This will be done in relatively smaller projects to limit risk exposure of the corporations
providing the guarantees.
Hybrid
The hybrid instruments can include various structures and offer investors varied risk-return
investment profiles. Forms of hybrid instruments can include convertible bonds, preferred
shares or mezzanine financing. Convertible bonds represent junior claims relative to other
debt instruments and have the option of being converted into equity. While they provide
protection against downside, investors can benefit from the upside of a growing concern by
opting to convert bonds into equity. Due to the option of conversion, the coupon rates paid are
usually lower than other forms of debt. Preferred equity is usually with perpetual instruments
with debt-like features that can be issued by listed companies. Preferred stock holders have
claims to missed dividends and do not dilute ownership. While the investors are subordinated
to other debtors, they have priority in claims relative to the common stock holders. Mezzanine
financing takes the form of subordinated debt that can take the form of a loan or a bond. Since
the risks are higher, mezzanine debt provides yields that lie between senior debt and equity
(OECD 2015: 31).
The specific operational models used for infrastructure financing depend on the features of
individual projects. Furthermore, financing will also depend on the type of PPP structure used
and the relationship between different stakeholders. Thus, it is difficult to identify the best
default model for financing infrastructure projects and the choice of financing has to be
evaluated on a case to case basis (Pescon 2017).

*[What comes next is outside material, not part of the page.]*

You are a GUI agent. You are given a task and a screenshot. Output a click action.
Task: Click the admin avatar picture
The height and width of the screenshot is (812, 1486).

2.2.3. Features and Risks in Infrastructure Financing
Being large and complex, infrastructure projects introduce a multitude of risks. A key issue
that determines the involvement of the private sector in infrastructure relates to the risk-
return features of projects. Being large and involving many parties, infrastructure projects
require complex legal arrangements that create various risks at different phases of
implementation. Risks in infrastructure projects can be broadly categorized as
political/regulatory, business and technical (OECD 2015b). Some of the specific risks that
appear in infrastructure projects are identified in Table 2.3.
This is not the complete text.